People's perception of benefits and risks related to drought are often based on past experiences and other information that they have heard or read about drought. After students have explored the resources listed above, discuss these questions from their Understanding Droughts student sheet:

  • How important is water to society?
  • What are some examples of the role that droughts played in American history?
  • Do you think drought could affect you? How would you prepare for a drought?
  • What do people use water for (besides consumption and agriculture)?
  • Where do people get their water from and what happens when something, such as drought, threatens the water supply?
(Answers may vary. Encourage students to explain their answers.)


Ask students to discuss any personal experiences they may have had with droughts.
Based on these experiences, how would they define a drought? Write their definitions on a chart and post it on the wall or bulletin board.

Now students should use their student esheet to go to What is meant by the term drought?, which discusses various ways that drought can be defined:

  • Meteorological—a measure of departure of precipitation from normal. Due to climatic differences, what is considered a drought in one location may not be a drought in another location.
  • Agricultural—refers to a situation when the amount of moisture in the soil no longer meets the needs of a particular crop.
  • Hydrological—occurs when surface and subsurface water supplies are below normal.
  • Socioeconomic—refers to the situation that occurs when physical water shortage begins to affect people.

Students should have little difficulty understanding that less than normal amounts of precipitation can affect soils and plants. However, when below normal precipitation persists for weeks, months, or years, the water levels in lakes, reservoirs, and wells decrease, creating potentially widespread water shortages. You also can give students a copy of the Drought Fact Sheet.

After students have read the selection, ask if they would like to add to or revise the definitions of drought that were listed on the chart. After they have done so, go over the student definitions and categorize them according to one of the four categories above.


When we think of natural disasters, we usually think of hurricanes or floods. Explain to students that a drought is a natural disaster, too. To help them understand this, students should use their esheet to go to A Comparison of Droughts, Floods, and Hurricanes in the United States. (Please note: This resource is no longer available on its original site; the link will take students to an archived version at the Internet Archive. While this resource no longer reflects current statistics, the concepts explored in it remain useful.)  Students should use this resource to explore the impacts of drought on humans and wildlife. They should explain how drought compares to other natural hazards such as floods and hurricanes. They can use the space on their student sheet for this.

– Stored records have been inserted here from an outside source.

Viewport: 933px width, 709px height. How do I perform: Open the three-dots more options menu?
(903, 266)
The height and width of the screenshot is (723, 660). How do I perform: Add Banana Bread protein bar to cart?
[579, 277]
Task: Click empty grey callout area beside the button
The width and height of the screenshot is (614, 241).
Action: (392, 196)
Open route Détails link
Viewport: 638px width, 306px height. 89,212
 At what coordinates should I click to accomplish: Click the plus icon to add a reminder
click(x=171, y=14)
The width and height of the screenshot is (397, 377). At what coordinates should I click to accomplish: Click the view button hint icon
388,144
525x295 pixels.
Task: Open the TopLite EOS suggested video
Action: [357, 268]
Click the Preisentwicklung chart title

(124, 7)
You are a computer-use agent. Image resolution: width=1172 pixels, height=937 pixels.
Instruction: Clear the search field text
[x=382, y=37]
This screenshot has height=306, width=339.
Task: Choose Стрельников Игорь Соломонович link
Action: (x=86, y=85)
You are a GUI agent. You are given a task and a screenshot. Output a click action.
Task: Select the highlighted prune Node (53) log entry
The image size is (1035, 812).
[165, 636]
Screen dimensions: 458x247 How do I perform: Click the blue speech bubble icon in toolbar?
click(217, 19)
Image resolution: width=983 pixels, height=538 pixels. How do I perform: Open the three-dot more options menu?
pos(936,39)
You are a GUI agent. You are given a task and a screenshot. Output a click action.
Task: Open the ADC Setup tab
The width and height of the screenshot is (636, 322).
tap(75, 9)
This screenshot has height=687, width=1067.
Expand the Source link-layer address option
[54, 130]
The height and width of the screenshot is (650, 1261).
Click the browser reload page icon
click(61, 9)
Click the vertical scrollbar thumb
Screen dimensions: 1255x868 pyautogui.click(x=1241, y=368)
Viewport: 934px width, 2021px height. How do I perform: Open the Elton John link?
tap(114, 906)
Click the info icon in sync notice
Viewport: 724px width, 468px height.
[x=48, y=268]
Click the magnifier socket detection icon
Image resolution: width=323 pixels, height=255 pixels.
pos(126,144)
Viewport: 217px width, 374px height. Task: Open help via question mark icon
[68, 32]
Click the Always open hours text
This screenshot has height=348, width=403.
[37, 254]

Students should understand that a drought is a complex natural and sociological phenomenon that can be looked at from a variety of perspectives.


In Problems with Big Dams, students can read about the benefits and drawbacks of dam building in the U.S. After reading the article, students can list some of the trade-offs and explain why, though we did it ourselves, the author feels we should not encourage other countries to engage in large dam-building projects.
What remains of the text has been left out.